▶ **Task**: Could you rewrite everything in the material below from "The height and width of the screenshot is (1204, 1500)." down to "coordinates (655, 618).", putting "image" in place of "screenshot" and changing nothing else?

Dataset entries
========
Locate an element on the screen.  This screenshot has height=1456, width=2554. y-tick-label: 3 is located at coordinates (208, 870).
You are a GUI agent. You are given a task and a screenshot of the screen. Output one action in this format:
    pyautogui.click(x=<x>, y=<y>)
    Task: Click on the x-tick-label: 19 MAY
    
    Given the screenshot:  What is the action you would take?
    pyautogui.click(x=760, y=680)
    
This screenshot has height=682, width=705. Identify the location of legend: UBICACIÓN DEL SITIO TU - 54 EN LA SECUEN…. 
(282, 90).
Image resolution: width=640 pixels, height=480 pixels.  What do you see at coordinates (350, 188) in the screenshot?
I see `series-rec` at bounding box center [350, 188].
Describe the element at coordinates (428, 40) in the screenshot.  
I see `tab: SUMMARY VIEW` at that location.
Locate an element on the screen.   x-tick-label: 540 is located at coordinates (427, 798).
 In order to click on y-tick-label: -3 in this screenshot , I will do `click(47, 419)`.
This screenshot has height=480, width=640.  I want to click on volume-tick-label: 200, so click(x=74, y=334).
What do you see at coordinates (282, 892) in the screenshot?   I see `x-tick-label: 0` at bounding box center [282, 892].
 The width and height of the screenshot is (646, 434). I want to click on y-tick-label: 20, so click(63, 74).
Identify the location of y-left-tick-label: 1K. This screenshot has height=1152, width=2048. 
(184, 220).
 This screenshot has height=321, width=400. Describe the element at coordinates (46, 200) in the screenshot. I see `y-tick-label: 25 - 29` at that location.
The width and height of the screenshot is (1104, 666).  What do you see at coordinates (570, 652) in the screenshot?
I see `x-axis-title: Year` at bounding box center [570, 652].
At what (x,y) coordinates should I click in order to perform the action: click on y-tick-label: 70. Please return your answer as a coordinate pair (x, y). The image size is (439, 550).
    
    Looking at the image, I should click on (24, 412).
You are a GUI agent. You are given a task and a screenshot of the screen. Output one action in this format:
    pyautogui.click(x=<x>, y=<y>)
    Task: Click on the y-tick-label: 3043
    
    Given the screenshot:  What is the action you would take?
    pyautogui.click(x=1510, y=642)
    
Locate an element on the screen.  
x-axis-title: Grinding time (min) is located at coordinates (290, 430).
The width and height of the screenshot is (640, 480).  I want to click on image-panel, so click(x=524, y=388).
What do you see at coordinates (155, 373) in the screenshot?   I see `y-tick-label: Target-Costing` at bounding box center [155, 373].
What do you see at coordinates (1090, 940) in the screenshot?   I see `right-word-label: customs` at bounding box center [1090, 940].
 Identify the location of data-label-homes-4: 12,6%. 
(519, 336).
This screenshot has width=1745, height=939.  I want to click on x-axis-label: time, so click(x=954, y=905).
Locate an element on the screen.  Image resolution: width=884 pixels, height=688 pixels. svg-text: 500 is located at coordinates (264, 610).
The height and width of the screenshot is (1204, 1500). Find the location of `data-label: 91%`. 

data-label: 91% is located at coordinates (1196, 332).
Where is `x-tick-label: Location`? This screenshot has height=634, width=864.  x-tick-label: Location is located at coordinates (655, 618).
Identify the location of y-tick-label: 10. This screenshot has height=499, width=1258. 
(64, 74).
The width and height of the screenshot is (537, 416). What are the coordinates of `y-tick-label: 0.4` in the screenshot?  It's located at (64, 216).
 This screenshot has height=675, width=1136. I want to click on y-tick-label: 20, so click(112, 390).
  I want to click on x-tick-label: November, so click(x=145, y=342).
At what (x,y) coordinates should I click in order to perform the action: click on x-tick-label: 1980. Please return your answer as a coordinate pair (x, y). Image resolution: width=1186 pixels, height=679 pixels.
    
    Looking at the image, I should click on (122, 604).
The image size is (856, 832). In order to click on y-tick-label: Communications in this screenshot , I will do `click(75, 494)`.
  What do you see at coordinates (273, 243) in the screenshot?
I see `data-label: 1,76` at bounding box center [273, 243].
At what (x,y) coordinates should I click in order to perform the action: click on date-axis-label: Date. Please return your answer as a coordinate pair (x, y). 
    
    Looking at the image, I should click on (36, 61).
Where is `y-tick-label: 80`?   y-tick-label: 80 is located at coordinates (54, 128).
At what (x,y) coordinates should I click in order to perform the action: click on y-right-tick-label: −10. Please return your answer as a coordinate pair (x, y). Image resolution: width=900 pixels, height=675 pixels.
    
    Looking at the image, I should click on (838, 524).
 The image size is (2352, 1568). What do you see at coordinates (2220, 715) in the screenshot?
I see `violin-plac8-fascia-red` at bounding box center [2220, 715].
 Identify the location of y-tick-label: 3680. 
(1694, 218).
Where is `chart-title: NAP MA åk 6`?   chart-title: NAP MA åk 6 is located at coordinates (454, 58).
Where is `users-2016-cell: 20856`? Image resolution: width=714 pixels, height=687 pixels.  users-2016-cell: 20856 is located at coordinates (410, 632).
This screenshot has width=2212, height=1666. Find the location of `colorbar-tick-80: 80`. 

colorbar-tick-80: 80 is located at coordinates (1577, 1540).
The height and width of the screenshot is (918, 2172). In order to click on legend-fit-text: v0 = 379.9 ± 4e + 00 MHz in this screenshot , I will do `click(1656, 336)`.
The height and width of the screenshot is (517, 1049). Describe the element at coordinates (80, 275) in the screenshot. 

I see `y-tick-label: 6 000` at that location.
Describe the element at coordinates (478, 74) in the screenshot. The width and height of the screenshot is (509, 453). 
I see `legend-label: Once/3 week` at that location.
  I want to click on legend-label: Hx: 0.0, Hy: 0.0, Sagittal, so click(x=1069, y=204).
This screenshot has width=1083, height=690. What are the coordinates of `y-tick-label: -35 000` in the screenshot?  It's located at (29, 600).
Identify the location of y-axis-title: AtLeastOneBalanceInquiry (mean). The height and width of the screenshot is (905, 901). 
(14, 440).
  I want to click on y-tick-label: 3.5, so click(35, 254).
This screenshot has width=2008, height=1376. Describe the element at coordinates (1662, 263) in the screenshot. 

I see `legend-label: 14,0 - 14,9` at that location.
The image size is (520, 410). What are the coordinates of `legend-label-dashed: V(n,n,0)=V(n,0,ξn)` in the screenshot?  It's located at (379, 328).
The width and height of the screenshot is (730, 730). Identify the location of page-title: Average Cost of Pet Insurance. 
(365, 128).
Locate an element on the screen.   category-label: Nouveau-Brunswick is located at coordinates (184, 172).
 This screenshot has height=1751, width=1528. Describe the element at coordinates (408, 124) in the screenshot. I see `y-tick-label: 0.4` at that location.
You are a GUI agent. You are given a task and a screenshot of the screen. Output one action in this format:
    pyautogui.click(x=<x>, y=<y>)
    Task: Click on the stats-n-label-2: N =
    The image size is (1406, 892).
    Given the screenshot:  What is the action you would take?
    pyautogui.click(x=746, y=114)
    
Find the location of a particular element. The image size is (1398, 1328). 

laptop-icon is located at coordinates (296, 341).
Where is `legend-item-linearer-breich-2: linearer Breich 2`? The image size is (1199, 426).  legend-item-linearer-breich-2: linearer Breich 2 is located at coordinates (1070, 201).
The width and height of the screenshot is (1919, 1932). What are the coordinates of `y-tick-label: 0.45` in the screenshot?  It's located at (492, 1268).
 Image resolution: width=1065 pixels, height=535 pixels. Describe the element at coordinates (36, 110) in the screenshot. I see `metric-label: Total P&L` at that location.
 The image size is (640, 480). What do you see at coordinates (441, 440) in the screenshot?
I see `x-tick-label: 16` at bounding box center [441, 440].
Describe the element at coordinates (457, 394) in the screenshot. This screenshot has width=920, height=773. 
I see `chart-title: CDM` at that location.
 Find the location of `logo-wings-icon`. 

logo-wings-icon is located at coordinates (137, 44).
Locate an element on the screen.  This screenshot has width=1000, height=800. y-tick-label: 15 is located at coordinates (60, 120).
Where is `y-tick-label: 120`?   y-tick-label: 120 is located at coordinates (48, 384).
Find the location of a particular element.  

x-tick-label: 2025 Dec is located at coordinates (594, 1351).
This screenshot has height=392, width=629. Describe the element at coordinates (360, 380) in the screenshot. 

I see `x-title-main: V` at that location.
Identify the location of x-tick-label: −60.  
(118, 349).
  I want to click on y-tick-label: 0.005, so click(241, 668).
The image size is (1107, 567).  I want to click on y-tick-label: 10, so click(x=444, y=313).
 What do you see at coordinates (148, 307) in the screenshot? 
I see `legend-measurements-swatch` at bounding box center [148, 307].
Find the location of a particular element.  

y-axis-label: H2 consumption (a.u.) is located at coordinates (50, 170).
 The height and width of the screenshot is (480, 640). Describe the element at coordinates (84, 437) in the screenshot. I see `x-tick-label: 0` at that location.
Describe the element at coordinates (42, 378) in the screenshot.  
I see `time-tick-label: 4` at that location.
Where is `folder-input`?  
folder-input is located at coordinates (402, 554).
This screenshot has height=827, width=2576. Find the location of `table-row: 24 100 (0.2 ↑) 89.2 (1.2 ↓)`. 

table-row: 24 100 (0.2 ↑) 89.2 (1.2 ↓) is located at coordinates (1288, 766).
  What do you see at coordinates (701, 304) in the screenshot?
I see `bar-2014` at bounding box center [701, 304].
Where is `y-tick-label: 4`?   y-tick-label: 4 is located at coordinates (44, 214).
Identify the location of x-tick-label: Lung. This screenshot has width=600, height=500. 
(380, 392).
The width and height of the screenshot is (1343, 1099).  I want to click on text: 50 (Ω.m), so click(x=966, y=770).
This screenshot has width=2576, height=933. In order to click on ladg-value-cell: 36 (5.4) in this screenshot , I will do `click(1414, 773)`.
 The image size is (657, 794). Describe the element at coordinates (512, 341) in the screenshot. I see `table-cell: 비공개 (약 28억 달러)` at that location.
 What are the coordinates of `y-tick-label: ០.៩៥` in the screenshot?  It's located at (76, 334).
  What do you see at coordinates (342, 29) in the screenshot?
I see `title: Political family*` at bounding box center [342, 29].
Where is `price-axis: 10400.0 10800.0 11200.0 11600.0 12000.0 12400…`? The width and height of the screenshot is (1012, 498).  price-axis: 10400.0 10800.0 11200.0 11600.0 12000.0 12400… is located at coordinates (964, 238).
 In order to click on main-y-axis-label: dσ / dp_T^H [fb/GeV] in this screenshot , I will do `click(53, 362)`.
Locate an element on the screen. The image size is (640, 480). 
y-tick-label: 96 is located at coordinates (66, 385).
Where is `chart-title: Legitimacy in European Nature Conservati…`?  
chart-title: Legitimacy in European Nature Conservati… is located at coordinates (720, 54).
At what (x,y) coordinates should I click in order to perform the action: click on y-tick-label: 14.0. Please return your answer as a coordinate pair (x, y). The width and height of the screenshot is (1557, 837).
========
▶ **Task solution**:
The height and width of the image is (1204, 1500). Find the location of `data-label: 91%`. 

data-label: 91% is located at coordinates (1196, 332).
Where is `x-tick-label: Location`? This image has height=634, width=864.  x-tick-label: Location is located at coordinates (655, 618).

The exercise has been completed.